Chi ha detto che l’intelligenza artificiale è solo una scorciatoia comoda per post-it digitali? Basta una dimostrazione a Washington, con Sam Altman e Kevin Weil sul palco, perché il mito venga squarciato. Il sorprendente “deep research” di ChatGPT un nome poco fantasioso, ma le sue ambizioni sono da premio Nobel all’hotel Hilton dimostra che l’AI può trasformarsi in un ricercatore iper-efficiente in pochi minuti: memo completi, con punti di forza, punti deboli, persino domande adatte a un senatore curato durante una finta audizione su Einstein come segretario all’Energia.
Poi apri il link di OpenAI e trovi la cronaca ufficiale: il 3 febbraio 2025 è stata lanciata l’opzione “Deep Research”, un agente ChatGPT che va oltre la chat: scava, analizza, sintetizza centinaia di fonti online, produce report robusti con citazioni e catena di pensiero visibile. Sì, d’accordo: sa ancora inventare dettagli buffi ogni tanto, ma almeno ti dà le sue fonti, così puoi smascherarlo.

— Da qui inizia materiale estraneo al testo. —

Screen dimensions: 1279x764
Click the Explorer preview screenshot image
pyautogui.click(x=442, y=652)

Un leggero déjà-vu: non è magia, è il modello o3 di OpenAI, potenziato per ragionare e navigare la rete. C’è pure una versione “leggera”, o4-mini, sviluppata per abbattere i costi e allargare l’accesso, ma con capacità ridotte. Un membro di Understanding AI si è fatto preparare una checklist edilizia da un architetto di 100.000 ft²: il sistema ha consultato 21 fonti in quasi 30 minuti, generando un report di 15.000 parole «meglio di un tirocinante». Qualcuno dice “è la fine dei consulenti”; Altman invece paragona la prospettiva alla creazione dell’AIEA, l’agenzia internazionale per l’energia atomica: “servirebbe un piano di transizione”.

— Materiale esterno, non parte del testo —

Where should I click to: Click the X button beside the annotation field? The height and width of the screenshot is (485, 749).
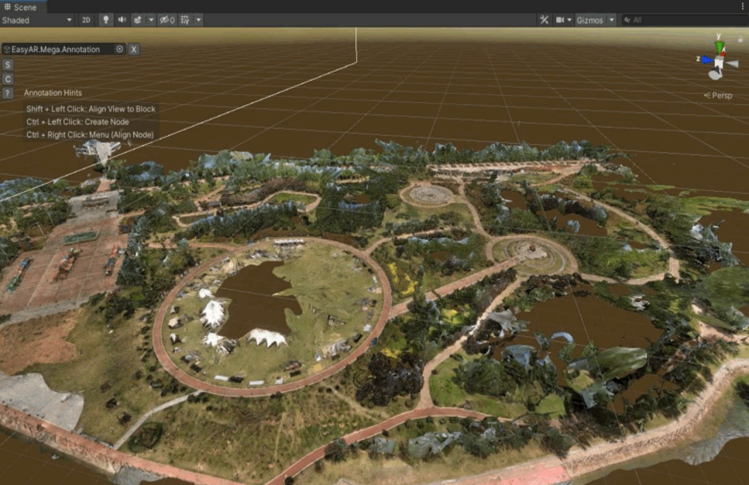pos(134,48)
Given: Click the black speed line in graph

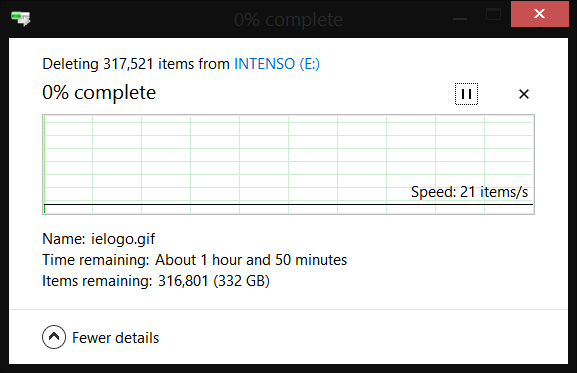Looking at the screenshot, I should tap(288, 205).
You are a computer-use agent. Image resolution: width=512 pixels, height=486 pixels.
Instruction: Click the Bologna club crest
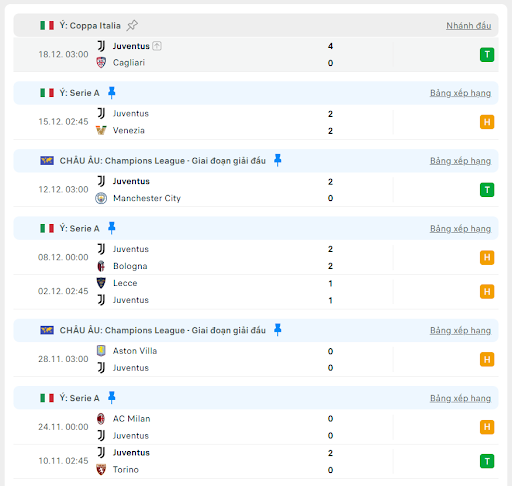pos(101,266)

Fin qui puoi impazzire di ammirazione, ma c’è qualcosa di più profondo in gioco: se l’IA diventa il nuovo Rubicone della ricerca, quanti aspiranti studiosi decideranno di navigare già pronto suite di risposte invece di produrre sapere originale? Greg Ip osserva che piattaforme come Stack Overflow hanno visto il numero di domande crollare del 25 % in sei mesi, e oggi stanno a meno del 10 % rispetto a siti simili in lingue dove ChatGPT non ha fatto breccia. Wikipedia, una volta fonte di sapere condiviso, registra calo di visite e di contributi laddove ChatGPT risponde a tutto. Se l’IA restituisce le risposte, perché mettersi a scrivere ancora?

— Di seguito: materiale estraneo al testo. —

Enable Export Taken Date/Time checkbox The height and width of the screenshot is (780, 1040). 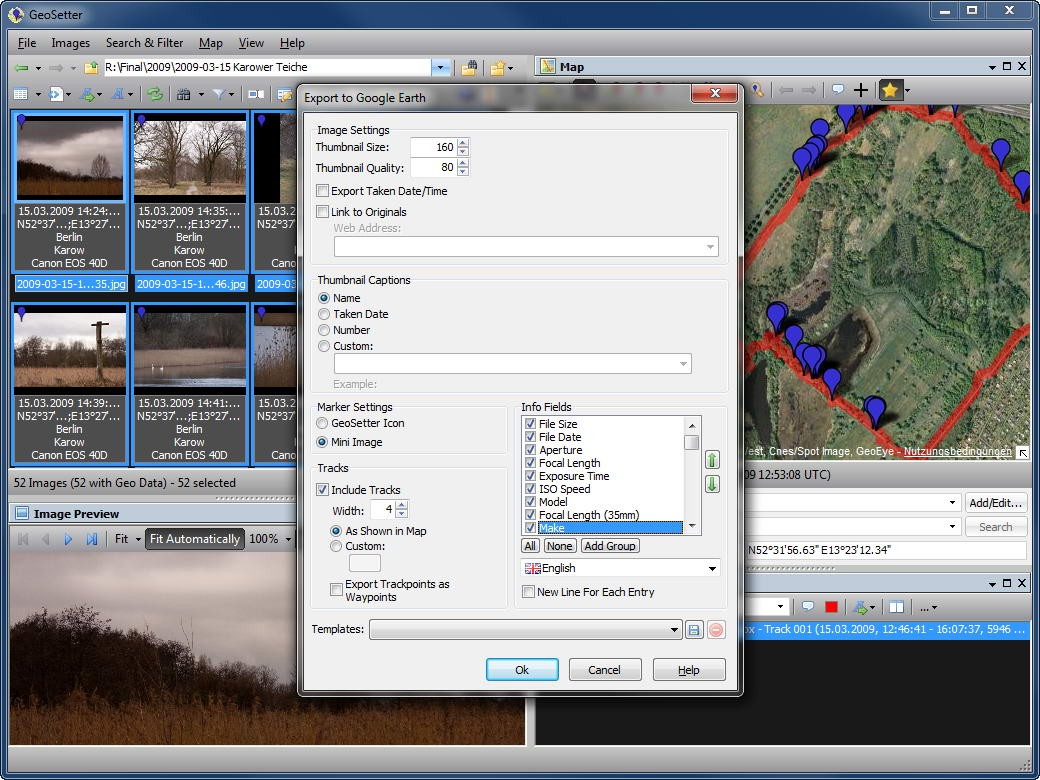323,191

Ecco la beffa: un sistema LLM non inventa nulla, rimesta quello che trova, e se tutti remano nella stessa direzione… la botte è vuota. «Quando l’AI si nutre di output di AI, il risultato peggiora» dice Hannah Li. Non è un timore da curiosi o nostalgici: uno studio MIT ha dimostrato che chi usa LLM per scrivere un saggio mostra molta meno attività cerebrale rispetto a chi fa tutto da solo: meno memoria, meno pensiero critico. Insomma, se l’AI consuma se stessa, la qualità precipita, il pensiero umano si inabissa.
E poi arriva il colpo di scena che sembra rubato a un romanzo d’azione: con l’IA che consegna rapporti in 5-30 minuti, il valore della curiosità, dell’investigazione, del rischio intellettuale rischia di venire catalogato come vintage. Eppure, come Joshua Gans prospetta, finché scoperte davvero nuove avranno valore, qualcuno continuerà a cercarle. Il rischio è che trovi meno chi voglia farlo. E in assenza di creatori, che senso ha avere consumatori di sapere?
Allora eccoci qui, con un dilemma da CEO che ama la disruptive innovation ma teme lo spegnersi della scintilla creativa. L’AI è potente, sì, ma non è una fucina di genio. Serve una strategia: non basta amplificare quello che abbiamo già fatto, bisogna proteggere e premiare chi osa domande nuove, chi riscrive paradigmi, chi spende tempo a esplorare l’unico territorio che l’AI ancora non può mappare davvero: l’immaginazione umana.